**WHAT IS REQUIRED**
All entries below must be given again exactly as they stand.

Items from a dataset:
·····

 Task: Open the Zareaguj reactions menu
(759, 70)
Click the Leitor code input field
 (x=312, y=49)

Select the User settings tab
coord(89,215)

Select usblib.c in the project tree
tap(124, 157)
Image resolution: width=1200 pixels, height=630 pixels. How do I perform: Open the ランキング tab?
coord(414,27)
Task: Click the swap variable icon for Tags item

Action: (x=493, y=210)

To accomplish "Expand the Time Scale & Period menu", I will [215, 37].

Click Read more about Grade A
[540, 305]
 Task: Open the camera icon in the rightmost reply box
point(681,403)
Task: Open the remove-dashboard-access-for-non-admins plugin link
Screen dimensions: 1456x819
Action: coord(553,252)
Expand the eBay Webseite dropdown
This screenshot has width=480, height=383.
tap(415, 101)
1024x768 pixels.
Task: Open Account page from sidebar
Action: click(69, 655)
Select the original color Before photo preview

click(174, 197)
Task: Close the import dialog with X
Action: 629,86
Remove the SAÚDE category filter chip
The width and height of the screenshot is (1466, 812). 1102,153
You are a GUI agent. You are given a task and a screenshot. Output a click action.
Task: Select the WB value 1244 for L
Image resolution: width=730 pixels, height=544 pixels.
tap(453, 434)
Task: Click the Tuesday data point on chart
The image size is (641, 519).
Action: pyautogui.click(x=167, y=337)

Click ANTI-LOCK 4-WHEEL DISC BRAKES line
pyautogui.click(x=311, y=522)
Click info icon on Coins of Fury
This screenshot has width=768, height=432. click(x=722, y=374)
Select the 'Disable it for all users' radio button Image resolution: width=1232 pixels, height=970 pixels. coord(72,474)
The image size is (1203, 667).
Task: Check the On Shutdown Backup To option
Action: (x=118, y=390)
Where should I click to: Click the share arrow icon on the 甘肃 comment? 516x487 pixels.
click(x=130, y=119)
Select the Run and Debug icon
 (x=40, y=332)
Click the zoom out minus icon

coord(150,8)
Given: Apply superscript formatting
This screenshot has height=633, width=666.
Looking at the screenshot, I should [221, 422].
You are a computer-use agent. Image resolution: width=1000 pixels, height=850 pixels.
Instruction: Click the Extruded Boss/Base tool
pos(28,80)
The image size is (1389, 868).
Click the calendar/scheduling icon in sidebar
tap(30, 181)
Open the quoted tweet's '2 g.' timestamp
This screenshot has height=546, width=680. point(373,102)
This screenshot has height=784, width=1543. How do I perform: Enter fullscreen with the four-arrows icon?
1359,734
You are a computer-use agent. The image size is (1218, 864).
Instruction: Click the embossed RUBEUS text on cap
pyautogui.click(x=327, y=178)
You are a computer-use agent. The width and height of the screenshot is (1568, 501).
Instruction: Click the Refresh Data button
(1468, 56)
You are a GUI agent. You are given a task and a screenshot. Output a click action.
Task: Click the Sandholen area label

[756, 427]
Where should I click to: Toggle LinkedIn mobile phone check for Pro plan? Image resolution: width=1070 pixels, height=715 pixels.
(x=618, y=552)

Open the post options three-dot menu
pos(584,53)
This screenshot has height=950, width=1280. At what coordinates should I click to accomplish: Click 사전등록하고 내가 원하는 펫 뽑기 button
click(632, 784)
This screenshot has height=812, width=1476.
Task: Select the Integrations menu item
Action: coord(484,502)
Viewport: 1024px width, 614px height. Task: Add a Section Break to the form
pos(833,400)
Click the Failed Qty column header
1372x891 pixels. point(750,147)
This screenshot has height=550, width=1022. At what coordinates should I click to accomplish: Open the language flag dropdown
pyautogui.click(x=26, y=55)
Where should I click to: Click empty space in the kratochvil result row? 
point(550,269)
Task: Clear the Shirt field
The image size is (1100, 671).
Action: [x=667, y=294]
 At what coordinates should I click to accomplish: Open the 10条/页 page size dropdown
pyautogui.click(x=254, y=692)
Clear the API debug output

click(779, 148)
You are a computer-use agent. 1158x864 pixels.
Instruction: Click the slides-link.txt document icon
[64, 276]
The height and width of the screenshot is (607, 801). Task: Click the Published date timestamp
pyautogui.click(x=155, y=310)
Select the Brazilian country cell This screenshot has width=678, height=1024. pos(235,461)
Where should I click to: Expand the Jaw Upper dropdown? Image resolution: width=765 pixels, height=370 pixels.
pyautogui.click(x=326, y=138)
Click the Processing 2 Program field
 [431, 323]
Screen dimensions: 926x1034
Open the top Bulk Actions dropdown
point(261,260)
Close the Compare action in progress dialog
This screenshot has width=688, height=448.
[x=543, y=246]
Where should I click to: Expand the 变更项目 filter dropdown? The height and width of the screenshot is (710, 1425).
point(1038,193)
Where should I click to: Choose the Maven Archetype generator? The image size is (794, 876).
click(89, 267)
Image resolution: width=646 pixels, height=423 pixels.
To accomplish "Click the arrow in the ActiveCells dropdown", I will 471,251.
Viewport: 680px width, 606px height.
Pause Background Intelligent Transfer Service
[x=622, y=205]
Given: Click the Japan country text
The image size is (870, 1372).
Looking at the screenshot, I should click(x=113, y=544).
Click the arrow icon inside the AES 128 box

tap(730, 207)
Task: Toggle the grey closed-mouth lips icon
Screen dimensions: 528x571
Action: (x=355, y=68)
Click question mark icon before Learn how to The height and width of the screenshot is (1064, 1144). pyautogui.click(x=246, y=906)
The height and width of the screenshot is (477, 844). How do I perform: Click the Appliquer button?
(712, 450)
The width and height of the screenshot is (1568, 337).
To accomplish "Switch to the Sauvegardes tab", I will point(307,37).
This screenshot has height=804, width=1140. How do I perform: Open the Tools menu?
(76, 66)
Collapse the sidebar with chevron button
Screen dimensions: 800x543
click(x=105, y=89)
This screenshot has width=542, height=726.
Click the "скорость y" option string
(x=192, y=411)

·····

**OUTPUT FOR THIS EXERCISE**
 Task: Open the Zareaguj reactions menu
(759, 70)
Click the Leitor code input field
 (x=312, y=49)

Select the User settings tab
coord(89,215)

Select usblib.c in the project tree
tap(124, 157)
Image resolution: width=1200 pixels, height=630 pixels. How do I perform: Open the ランキング tab?
coord(414,27)
Task: Click the swap variable icon for Tags item

Action: (x=493, y=210)

To accomplish "Expand the Time Scale & Period menu", I will [215, 37].

Click Read more about Grade A
[540, 305]
 Task: Open the camera icon in the rightmost reply box
point(681,403)
Task: Open the remove-dashboard-access-for-non-admins plugin link
Screen dimensions: 1456x819
Action: coord(553,252)
Expand the eBay Webseite dropdown
This screenshot has width=480, height=383.
tap(415, 101)
1024x768 pixels.
Task: Open Account page from sidebar
Action: click(69, 655)
Select the original color Before photo preview

click(174, 197)
Task: Close the import dialog with X
Action: 629,86
Remove the SAÚDE category filter chip
The width and height of the screenshot is (1466, 812). 1102,153
You are a GUI agent. You are given a task and a screenshot. Output a click action.
Task: Select the WB value 1244 for L
Image resolution: width=730 pixels, height=544 pixels.
tap(453, 434)
Task: Click the Tuesday data point on chart
The image size is (641, 519).
Action: pyautogui.click(x=167, y=337)

Click ANTI-LOCK 4-WHEEL DISC BRAKES line
pyautogui.click(x=311, y=522)
Click info icon on Coins of Fury
This screenshot has width=768, height=432. click(x=722, y=374)
Select the 'Disable it for all users' radio button Image resolution: width=1232 pixels, height=970 pixels. coord(72,474)
The image size is (1203, 667).
Task: Check the On Shutdown Backup To option
Action: (x=118, y=390)
Where should I click to: Click the share arrow icon on the 甘肃 comment? 516x487 pixels.
click(x=130, y=119)
Select the Run and Debug icon
 (x=40, y=332)
Click the zoom out minus icon

coord(150,8)
Given: Apply superscript formatting
This screenshot has height=633, width=666.
Looking at the screenshot, I should [221, 422].
You are a computer-use agent. Image resolution: width=1000 pixels, height=850 pixels.
Instruction: Click the Extruded Boss/Base tool
pos(28,80)
The image size is (1389, 868).
Click the calendar/scheduling icon in sidebar
tap(30, 181)
Open the quoted tweet's '2 g.' timestamp
This screenshot has height=546, width=680. point(373,102)
This screenshot has height=784, width=1543. How do I perform: Enter fullscreen with the four-arrows icon?
1359,734
You are a computer-use agent. The image size is (1218, 864).
Instruction: Click the embossed RUBEUS text on cap
pyautogui.click(x=327, y=178)
You are a computer-use agent. The width and height of the screenshot is (1568, 501).
Instruction: Click the Refresh Data button
(1468, 56)
You are a GUI agent. You are given a task and a screenshot. Output a click action.
Task: Click the Sandholen area label

[756, 427]
Where should I click to: Toggle LinkedIn mobile phone check for Pro plan? Image resolution: width=1070 pixels, height=715 pixels.
(x=618, y=552)

Open the post options three-dot menu
pos(584,53)
This screenshot has height=950, width=1280. At what coordinates should I click to accomplish: Click 사전등록하고 내가 원하는 펫 뽑기 button
click(632, 784)
This screenshot has height=812, width=1476.
Task: Select the Integrations menu item
Action: coord(484,502)
Viewport: 1024px width, 614px height. Task: Add a Section Break to the form
pos(833,400)
Click the Failed Qty column header
1372x891 pixels. point(750,147)
This screenshot has height=550, width=1022. At what coordinates should I click to accomplish: Open the language flag dropdown
pyautogui.click(x=26, y=55)
Where should I click to: Click empty space in the kratochvil result row? 
point(550,269)
Task: Clear the Shirt field
The image size is (1100, 671).
Action: [x=667, y=294]
 At what coordinates should I click to accomplish: Open the 10条/页 page size dropdown
pyautogui.click(x=254, y=692)
Clear the API debug output

click(779, 148)
You are a computer-use agent. 1158x864 pixels.
Instruction: Click the slides-link.txt document icon
[64, 276]
The height and width of the screenshot is (607, 801). Task: Click the Published date timestamp
pyautogui.click(x=155, y=310)
Select the Brazilian country cell This screenshot has width=678, height=1024. pos(235,461)
Where should I click to: Expand the Jaw Upper dropdown? Image resolution: width=765 pixels, height=370 pixels.
pyautogui.click(x=326, y=138)
Click the Processing 2 Program field
 [431, 323]
Screen dimensions: 926x1034
Open the top Bulk Actions dropdown
point(261,260)
Close the Compare action in progress dialog
This screenshot has width=688, height=448.
[x=543, y=246]
Where should I click to: Expand the 变更项目 filter dropdown? The height and width of the screenshot is (710, 1425).
point(1038,193)
Where should I click to: Choose the Maven Archetype generator? The image size is (794, 876).
click(89, 267)
Image resolution: width=646 pixels, height=423 pixels.
To accomplish "Click the arrow in the ActiveCells dropdown", I will 471,251.
Viewport: 680px width, 606px height.
Pause Background Intelligent Transfer Service
[x=622, y=205]
Given: Click the Japan country text
The image size is (870, 1372).
Looking at the screenshot, I should click(x=113, y=544).
Click the arrow icon inside the AES 128 box

tap(730, 207)
Task: Toggle the grey closed-mouth lips icon
Screen dimensions: 528x571
Action: (x=355, y=68)
Click question mark icon before Learn how to The height and width of the screenshot is (1064, 1144). pyautogui.click(x=246, y=906)
The height and width of the screenshot is (477, 844). How do I perform: Click the Appliquer button?
(712, 450)
The width and height of the screenshot is (1568, 337).
To accomplish "Switch to the Sauvegardes tab", I will point(307,37).
This screenshot has height=804, width=1140. How do I perform: Open the Tools menu?
(76, 66)
Collapse the sidebar with chevron button
Screen dimensions: 800x543
click(x=105, y=89)
This screenshot has width=542, height=726.
Click the "скорость y" option string
(x=192, y=411)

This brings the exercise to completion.